12.22.2008

leave the light on....

Leave a light on so I can come home

Two blogs in one day! Bet this will never happen again. I feel inspired. Which is a good thing, because the older I get, the less inspired I generally feel. Except by children.

Anyway. With that depressing start. This was someone’s status on facebook. No idea what it is in reference to – but do you have those times in life when you feel like you keep getting walloped over the head, and yet that “kick me” sign is still on your back? You’ve been knocked down so many times you can barely see the light up at the top of the stairs, much less the steps themselves. It’s my life story, really. I don’t mean the getting kicked while you’re down part. I mean the leave the light on part. Time and time again I can’t see anymore.

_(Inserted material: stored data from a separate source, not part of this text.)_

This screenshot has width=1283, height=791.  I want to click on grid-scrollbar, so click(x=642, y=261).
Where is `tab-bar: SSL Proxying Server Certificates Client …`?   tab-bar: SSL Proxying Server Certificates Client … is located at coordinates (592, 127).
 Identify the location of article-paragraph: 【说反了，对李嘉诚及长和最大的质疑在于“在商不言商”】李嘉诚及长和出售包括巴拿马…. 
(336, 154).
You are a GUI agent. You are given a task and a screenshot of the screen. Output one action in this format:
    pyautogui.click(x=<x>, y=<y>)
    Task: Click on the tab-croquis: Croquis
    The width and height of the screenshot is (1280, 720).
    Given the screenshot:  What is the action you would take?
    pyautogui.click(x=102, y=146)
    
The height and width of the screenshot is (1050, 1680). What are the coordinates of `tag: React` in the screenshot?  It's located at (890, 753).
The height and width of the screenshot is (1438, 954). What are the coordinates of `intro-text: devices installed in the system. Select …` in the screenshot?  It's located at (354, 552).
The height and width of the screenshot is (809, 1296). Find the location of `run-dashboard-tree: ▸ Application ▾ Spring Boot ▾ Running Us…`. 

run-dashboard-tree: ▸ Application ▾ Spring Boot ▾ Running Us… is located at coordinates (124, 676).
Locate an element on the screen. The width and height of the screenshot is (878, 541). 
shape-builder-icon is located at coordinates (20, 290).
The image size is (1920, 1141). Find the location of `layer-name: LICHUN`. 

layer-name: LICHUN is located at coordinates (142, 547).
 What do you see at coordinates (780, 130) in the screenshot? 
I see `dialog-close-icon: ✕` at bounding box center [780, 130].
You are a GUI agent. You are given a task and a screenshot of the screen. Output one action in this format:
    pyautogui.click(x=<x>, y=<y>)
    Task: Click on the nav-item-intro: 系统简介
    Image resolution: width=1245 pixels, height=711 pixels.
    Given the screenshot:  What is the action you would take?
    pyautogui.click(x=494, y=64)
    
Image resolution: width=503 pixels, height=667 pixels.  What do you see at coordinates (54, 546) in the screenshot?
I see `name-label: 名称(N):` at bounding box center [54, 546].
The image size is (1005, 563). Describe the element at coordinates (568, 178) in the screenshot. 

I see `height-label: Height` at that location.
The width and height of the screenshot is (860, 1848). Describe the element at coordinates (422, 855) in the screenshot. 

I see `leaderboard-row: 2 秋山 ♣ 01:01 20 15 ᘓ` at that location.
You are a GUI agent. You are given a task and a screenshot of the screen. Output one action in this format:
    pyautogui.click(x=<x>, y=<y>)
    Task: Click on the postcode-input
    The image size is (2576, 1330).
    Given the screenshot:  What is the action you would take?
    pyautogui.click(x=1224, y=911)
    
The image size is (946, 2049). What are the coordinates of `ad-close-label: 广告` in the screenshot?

Because I’m crying, because it’s snowing, because that rain just keeps on coming, driving against me. And All I want is someone to flip that lightswitch on and illuminate what is around me so I can at least get my bearings and then try to figure out what the bigger picture is.

But I don’t think it says anywhere that I get to look at that bigger picture.

I think as long as God leaves that light on, with enough of a glow to make my way in the right direction, that’s all I need to see. Even if I have to feel my way towards it, and I am blinded by blurry tears, as long as I can still see that muddy glow, then everything is okay.

And I keep trucking on towards home. Not my death, though that’s part of it as well. But home in the peace and safety that I am determined to bask in on a daily basis, the most valuable gift that accompanies eternal life.